Extrapolation VS Covariant shift

In Course 2, Andrew make a good example that we could use batch norm to train the ML program be more generic such that when we feed in image of black cat, we could generalize well to recognize color cat as well. Yet, in machine learning course offered by Sandford university, Andrew also pointed out we need to be cautious about the extrapolation problem which we try to predict house prices not fall in our training boundaries, An extreme example may be if we have training examples for house price in Boston, it seems weird using that to predict the house price in London. But my problem is that how could we differentiate between these two cases? To what extent should we be confident that we are using batch norm for “proper new type of example” that are not doing extrapolation.

Hope members/mentors could give some good insight.
Many thanks.

Hi @jackchan.hk,

That’s a good question. Off the top of my head, these are the reasons why these two problems differ massively.

  • The cat problem is that of classification (1/0, yes/no), and the house pricing is that of prediction, or regression if you wanna call it, where it is not a yes or no kind of thing, but more like a numerical value that you are predicting.
  • The cat problem is pretty straight forward and more generalised.
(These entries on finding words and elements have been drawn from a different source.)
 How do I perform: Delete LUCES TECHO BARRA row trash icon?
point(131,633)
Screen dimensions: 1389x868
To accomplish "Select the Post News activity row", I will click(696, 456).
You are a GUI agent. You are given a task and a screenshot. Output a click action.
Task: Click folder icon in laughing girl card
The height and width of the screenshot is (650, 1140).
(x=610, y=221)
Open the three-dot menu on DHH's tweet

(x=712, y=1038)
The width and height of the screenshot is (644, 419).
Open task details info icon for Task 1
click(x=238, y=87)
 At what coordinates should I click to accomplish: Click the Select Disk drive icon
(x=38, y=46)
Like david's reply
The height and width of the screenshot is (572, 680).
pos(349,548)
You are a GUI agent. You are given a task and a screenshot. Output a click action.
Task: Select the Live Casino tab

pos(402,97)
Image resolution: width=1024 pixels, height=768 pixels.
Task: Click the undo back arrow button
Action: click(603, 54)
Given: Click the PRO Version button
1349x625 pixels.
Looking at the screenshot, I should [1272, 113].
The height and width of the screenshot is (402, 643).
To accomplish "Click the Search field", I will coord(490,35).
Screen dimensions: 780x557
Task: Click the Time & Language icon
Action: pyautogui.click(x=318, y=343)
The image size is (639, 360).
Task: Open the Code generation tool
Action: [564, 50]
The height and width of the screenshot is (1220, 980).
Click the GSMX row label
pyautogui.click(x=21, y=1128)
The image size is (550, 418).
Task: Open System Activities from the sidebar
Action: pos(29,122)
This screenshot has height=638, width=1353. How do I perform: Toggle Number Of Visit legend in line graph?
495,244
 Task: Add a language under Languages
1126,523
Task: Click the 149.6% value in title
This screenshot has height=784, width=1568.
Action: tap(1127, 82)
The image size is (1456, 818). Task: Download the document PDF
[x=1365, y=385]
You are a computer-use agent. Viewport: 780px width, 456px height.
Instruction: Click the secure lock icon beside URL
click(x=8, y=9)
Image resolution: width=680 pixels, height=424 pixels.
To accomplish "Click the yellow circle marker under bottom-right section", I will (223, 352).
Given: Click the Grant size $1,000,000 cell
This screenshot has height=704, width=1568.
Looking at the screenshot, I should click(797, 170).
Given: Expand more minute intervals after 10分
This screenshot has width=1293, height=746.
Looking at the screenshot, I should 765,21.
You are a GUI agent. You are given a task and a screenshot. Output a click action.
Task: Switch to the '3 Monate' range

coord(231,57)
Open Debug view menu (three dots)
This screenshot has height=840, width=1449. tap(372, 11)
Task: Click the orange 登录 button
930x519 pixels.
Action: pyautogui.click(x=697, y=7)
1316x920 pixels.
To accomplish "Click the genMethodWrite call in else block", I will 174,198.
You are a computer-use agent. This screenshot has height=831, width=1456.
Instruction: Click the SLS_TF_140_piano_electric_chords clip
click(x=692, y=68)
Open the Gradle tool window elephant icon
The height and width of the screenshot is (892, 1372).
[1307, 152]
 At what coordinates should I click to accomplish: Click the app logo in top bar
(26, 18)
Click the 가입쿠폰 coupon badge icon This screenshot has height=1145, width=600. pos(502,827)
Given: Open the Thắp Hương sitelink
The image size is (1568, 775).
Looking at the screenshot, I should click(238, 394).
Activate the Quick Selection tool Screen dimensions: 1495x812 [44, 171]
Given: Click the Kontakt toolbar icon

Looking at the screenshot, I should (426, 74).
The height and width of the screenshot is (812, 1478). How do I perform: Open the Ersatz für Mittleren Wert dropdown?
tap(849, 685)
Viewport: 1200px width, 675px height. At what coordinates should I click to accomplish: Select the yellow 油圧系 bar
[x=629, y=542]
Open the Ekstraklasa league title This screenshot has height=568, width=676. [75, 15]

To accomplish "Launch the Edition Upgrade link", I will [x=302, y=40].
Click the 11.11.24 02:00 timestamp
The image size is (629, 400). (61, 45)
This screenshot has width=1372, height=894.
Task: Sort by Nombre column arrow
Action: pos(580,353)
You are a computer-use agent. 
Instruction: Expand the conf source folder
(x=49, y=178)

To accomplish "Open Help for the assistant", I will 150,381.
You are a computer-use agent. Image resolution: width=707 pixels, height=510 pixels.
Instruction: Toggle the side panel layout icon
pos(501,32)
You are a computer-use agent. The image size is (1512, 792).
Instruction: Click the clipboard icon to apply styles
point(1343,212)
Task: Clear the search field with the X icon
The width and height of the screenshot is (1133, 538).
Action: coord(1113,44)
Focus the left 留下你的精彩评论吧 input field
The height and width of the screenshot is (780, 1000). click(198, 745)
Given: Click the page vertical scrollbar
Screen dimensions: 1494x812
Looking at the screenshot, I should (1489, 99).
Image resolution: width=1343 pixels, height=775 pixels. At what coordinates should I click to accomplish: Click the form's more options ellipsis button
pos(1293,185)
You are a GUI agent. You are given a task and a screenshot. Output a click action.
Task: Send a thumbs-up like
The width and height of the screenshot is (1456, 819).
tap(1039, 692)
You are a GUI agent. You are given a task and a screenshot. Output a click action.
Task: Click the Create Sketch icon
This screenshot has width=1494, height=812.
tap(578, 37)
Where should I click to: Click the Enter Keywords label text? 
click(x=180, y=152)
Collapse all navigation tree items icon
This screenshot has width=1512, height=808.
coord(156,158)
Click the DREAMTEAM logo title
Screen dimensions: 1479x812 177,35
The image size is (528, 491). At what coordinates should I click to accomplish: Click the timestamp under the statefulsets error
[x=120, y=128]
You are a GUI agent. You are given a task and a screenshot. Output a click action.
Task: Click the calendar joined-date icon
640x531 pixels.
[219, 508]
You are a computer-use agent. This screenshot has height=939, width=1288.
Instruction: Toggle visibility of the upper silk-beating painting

What I mean by that is, a cat is a cat, anywhere it may be in the world. UK, US… no external factors matter on the classification of that animal, whereas the house pricing is not a generalised problem, in different parts of the world, and even different cities of the same country, the housing prices are dependent on several different factors.

Thank you so much, @Mubsi . I have thought days, and the point of “external factors” really sound. Given a cat picture, SUFFICIENT information is captured in a black cat image. By means of sufficient, we are confident that a normal human could draw similarities between black cat and color cat so that we could learn from black cat image to identify a color cat. Therefore, we could use batch normalization. Yet, for house price prediction, certainly house price in one area is not sufficient enough to generalize the house price in another, and we believe it’s extrapolation.